Born June 14, 1945, in the northern town of Bleckede, Immendorf studied under Joseph Beuys at the Duesseldorf Art Academy in the 1960s. He became involved in that decade's student protest movement.

His rejection of traditional painting in 1966, he painted the words "Stop Painting" across a picture led him to abandon the canvas temporarily and move on to his so-called "Lidl" program of neo-Dadaistic happenings, involving baby talk and symbols.

He was kicked out of the Duesseldorf school because of these activities.

Immendorff worked as an art teacher at a high school in the city from 1968 to 1980. In the 1970s he was a member of a neo-expressionist German group known as the "Neue Wilde."

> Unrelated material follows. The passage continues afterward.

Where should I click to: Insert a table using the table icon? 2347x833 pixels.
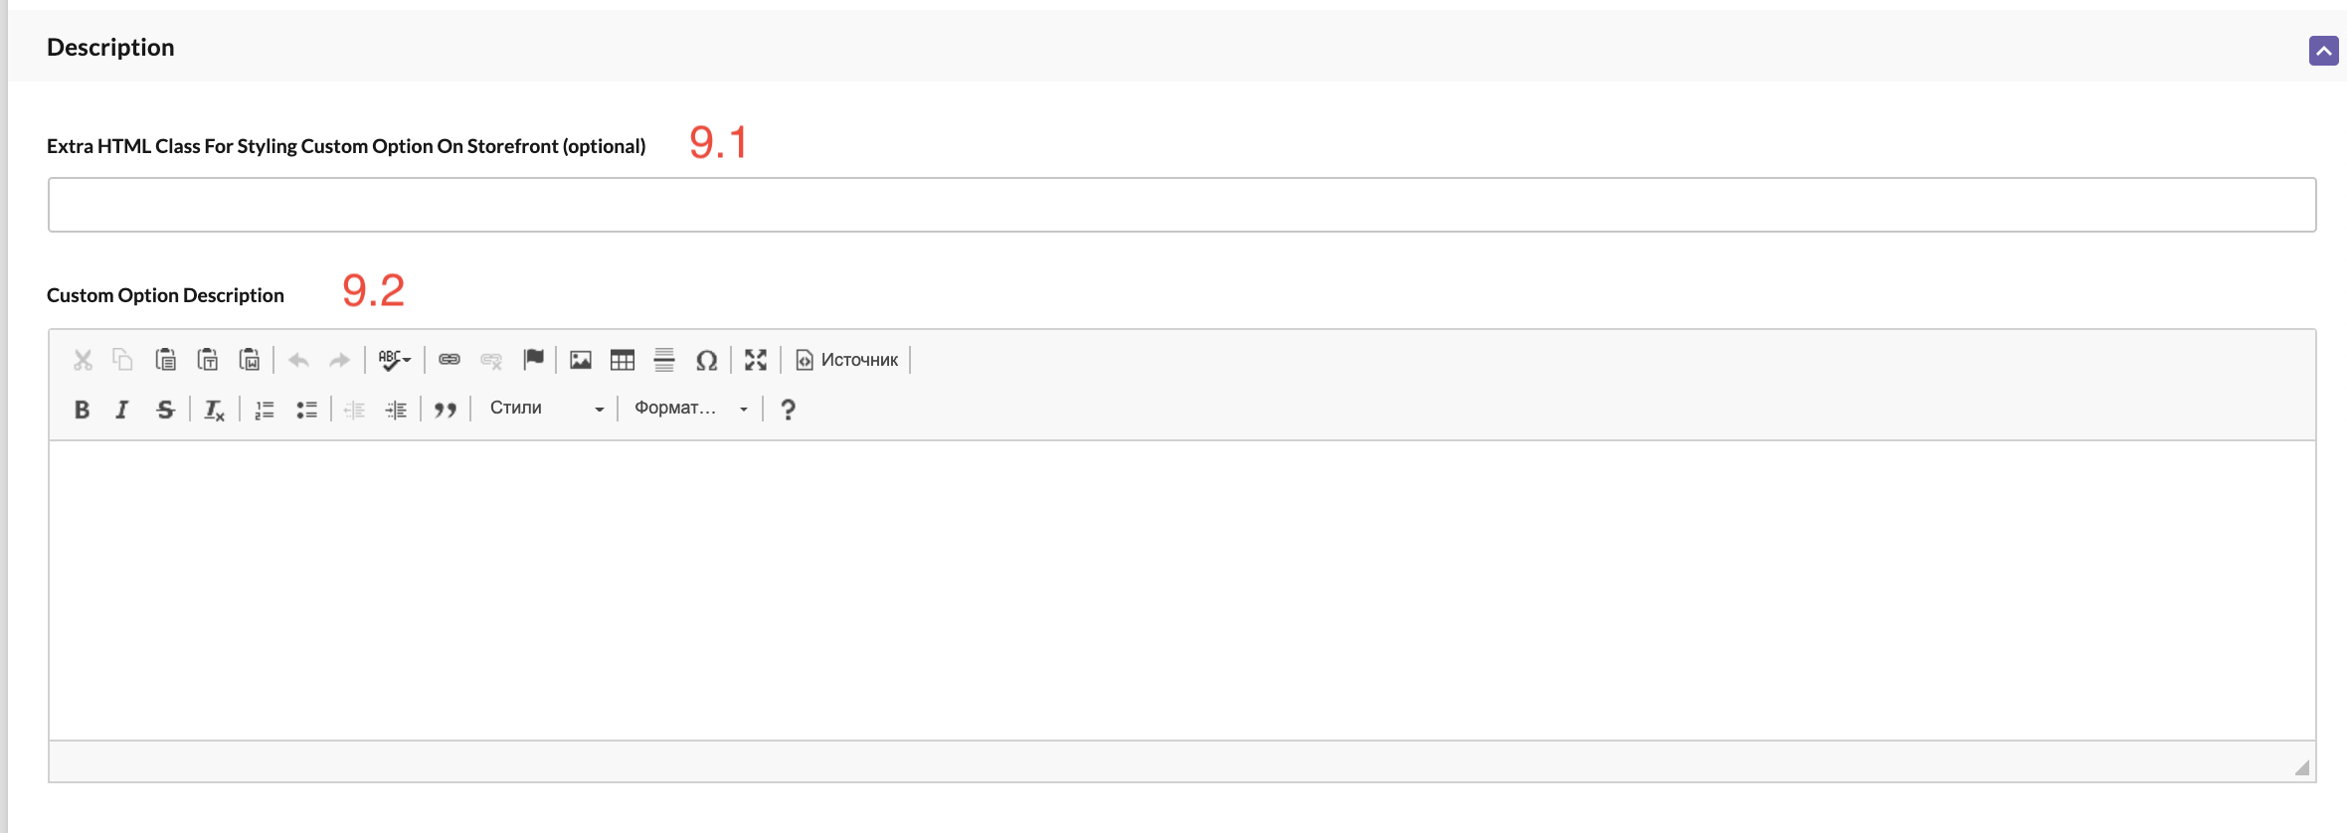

Immendorff addressed Germany's post-World War II division in his best-known works, the "Cafe Deutschland" series of large paintings, which he began in 1978.

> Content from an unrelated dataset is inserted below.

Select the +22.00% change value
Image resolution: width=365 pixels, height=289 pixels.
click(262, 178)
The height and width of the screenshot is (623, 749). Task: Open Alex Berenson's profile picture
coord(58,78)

The boldly colorful canvases, set in fictitious settings such as discos and cafes, were rich in symbolism and featured figures such as the leaders of West and East Germany and playwright Bertolt Brecht.

In 1996, Immendorff became an art professor at the Duesseldorf Art Academy, which had once kicked him out.

He was a prominent supporter of Germany's center-left chancellor from 1998 to 2005, Gerhard Schroeder, and painted a portrait of the former leader to hang in the chancellery. Immendorff handed over the work painted in gold in March.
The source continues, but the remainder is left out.